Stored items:
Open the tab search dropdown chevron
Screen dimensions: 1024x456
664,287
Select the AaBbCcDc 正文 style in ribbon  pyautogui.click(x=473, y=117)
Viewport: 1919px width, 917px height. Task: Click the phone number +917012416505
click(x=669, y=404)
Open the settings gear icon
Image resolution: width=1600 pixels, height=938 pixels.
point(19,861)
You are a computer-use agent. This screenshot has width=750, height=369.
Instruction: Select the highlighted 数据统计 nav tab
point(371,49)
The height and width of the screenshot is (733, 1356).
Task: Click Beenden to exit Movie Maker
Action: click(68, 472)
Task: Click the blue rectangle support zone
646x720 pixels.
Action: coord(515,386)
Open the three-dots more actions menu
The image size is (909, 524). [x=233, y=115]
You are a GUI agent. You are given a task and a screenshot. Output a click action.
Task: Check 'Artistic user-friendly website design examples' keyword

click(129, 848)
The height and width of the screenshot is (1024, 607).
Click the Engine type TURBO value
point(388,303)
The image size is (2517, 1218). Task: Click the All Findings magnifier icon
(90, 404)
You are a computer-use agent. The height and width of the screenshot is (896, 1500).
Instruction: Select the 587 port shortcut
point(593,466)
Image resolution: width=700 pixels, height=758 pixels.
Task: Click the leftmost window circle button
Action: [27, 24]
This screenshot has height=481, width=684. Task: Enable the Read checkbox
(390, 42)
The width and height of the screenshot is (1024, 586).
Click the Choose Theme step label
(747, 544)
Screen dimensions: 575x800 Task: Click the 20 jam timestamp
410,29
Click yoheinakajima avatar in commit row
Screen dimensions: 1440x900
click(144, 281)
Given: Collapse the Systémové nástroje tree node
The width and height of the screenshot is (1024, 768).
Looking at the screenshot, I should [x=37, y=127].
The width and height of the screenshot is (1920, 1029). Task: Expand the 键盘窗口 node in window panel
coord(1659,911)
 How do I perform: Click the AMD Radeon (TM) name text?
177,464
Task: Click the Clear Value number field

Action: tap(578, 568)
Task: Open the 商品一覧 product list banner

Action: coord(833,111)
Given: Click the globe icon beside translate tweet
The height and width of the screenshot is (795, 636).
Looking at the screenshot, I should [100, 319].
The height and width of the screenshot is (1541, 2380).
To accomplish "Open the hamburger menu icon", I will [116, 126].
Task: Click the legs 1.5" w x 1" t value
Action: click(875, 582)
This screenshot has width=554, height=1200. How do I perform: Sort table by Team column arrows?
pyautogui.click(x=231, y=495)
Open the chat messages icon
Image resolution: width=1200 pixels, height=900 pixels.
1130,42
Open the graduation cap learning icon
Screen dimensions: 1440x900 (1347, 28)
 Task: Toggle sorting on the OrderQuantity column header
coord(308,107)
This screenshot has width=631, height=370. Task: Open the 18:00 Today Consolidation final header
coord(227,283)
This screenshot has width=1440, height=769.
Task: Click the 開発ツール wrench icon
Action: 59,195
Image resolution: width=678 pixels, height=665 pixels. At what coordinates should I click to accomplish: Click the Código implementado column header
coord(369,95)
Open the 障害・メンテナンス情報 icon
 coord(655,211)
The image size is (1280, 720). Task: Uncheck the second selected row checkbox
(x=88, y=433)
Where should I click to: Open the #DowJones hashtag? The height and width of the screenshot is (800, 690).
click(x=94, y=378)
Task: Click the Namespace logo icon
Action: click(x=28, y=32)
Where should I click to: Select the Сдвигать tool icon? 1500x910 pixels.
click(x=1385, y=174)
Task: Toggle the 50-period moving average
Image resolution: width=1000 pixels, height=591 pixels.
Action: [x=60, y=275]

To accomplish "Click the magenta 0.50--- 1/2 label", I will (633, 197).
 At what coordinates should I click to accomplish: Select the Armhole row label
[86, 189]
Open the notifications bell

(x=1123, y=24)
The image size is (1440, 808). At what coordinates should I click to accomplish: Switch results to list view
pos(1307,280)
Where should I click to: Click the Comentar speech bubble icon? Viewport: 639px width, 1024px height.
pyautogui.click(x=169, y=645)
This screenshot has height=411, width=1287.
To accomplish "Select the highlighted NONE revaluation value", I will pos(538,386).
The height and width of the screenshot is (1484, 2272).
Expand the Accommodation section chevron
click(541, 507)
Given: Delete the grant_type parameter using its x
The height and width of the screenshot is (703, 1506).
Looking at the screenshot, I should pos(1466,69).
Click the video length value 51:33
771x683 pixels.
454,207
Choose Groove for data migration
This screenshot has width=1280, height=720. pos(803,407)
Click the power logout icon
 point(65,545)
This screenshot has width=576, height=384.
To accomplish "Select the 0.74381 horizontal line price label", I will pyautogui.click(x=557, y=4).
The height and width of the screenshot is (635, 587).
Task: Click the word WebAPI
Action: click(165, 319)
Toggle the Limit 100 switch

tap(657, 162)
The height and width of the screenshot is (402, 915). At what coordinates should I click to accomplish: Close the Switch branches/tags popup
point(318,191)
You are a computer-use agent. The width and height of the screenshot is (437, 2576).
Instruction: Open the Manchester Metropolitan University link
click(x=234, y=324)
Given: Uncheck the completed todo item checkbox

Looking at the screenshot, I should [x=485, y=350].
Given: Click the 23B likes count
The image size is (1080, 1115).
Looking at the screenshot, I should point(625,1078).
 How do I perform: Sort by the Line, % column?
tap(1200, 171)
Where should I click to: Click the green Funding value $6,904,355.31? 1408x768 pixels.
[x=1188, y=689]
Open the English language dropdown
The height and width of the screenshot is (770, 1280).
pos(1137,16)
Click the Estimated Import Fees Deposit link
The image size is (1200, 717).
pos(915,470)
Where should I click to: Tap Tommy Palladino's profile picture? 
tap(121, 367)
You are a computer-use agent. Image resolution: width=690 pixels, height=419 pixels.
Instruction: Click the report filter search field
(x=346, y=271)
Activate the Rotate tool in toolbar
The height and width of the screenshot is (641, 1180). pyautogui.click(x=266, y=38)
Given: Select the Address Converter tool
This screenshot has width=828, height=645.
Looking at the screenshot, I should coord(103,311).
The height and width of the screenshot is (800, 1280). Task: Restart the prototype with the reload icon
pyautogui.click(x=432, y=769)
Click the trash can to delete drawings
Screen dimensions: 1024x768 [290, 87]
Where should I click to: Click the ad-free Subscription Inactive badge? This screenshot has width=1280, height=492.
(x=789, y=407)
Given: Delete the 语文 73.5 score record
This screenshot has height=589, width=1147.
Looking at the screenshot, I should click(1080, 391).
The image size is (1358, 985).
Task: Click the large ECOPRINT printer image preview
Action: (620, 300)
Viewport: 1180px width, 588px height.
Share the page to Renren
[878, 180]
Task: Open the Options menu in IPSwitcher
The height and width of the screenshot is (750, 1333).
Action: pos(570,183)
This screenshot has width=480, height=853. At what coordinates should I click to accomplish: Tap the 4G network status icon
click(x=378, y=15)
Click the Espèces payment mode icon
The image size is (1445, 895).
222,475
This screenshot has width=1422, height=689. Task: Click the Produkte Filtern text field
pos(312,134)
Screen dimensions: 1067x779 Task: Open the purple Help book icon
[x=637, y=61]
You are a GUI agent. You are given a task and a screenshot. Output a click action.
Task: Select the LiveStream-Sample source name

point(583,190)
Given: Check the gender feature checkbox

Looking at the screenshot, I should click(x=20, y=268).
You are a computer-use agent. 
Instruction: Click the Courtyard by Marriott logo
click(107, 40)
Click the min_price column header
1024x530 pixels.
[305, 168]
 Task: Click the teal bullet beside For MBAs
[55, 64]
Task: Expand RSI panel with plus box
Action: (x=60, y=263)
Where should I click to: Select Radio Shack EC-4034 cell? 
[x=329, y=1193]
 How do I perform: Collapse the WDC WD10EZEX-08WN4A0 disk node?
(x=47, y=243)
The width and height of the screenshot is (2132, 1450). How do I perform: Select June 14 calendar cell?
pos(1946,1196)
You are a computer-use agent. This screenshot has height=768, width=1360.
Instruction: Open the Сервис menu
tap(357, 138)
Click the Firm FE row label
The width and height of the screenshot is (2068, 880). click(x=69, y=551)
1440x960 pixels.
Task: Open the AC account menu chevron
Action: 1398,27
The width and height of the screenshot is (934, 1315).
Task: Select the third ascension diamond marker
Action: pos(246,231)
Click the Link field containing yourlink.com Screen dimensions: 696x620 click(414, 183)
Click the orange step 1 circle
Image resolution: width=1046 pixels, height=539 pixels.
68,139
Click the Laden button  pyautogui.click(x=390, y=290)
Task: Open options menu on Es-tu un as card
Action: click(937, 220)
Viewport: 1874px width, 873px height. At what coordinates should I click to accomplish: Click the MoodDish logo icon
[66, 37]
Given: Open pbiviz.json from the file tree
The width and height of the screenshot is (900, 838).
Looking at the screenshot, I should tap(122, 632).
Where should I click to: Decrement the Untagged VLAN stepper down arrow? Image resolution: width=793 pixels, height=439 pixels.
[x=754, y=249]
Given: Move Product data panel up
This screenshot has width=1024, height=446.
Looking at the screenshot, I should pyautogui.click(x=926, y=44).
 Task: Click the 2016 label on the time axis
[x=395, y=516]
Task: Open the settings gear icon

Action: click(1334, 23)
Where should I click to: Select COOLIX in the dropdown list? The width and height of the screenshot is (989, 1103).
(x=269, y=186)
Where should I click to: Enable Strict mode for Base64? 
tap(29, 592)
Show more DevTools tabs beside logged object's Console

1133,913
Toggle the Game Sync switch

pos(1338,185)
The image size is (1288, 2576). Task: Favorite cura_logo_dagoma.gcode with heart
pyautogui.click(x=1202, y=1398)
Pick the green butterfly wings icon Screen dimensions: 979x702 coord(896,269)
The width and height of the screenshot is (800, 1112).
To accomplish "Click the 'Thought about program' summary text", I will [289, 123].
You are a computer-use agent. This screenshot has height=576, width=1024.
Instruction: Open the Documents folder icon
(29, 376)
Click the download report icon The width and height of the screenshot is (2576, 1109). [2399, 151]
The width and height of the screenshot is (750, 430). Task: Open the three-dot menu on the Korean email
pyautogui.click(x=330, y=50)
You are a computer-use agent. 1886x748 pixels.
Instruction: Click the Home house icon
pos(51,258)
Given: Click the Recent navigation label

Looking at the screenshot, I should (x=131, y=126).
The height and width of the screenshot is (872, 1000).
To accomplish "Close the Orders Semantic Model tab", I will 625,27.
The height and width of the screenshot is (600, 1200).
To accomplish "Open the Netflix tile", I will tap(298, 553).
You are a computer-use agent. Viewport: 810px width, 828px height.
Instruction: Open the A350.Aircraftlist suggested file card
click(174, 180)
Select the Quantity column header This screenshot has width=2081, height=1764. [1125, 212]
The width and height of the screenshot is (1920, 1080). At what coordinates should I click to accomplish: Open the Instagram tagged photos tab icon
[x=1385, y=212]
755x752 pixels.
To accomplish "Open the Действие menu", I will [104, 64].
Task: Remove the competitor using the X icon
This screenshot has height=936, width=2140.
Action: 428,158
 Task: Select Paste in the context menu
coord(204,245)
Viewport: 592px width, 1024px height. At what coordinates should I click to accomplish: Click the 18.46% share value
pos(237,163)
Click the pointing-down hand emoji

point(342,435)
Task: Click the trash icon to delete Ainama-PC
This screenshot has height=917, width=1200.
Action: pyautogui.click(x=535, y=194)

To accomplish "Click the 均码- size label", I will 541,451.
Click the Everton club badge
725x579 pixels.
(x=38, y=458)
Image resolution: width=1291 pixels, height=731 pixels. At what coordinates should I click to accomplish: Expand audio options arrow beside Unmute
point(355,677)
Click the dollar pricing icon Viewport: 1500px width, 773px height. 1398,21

Task to complete —
Write out every line from the data above that includes "tree".

Your solution —
Given: Collapse the Systémové nástroje tree node
Given: Open pbiviz.json from the file tree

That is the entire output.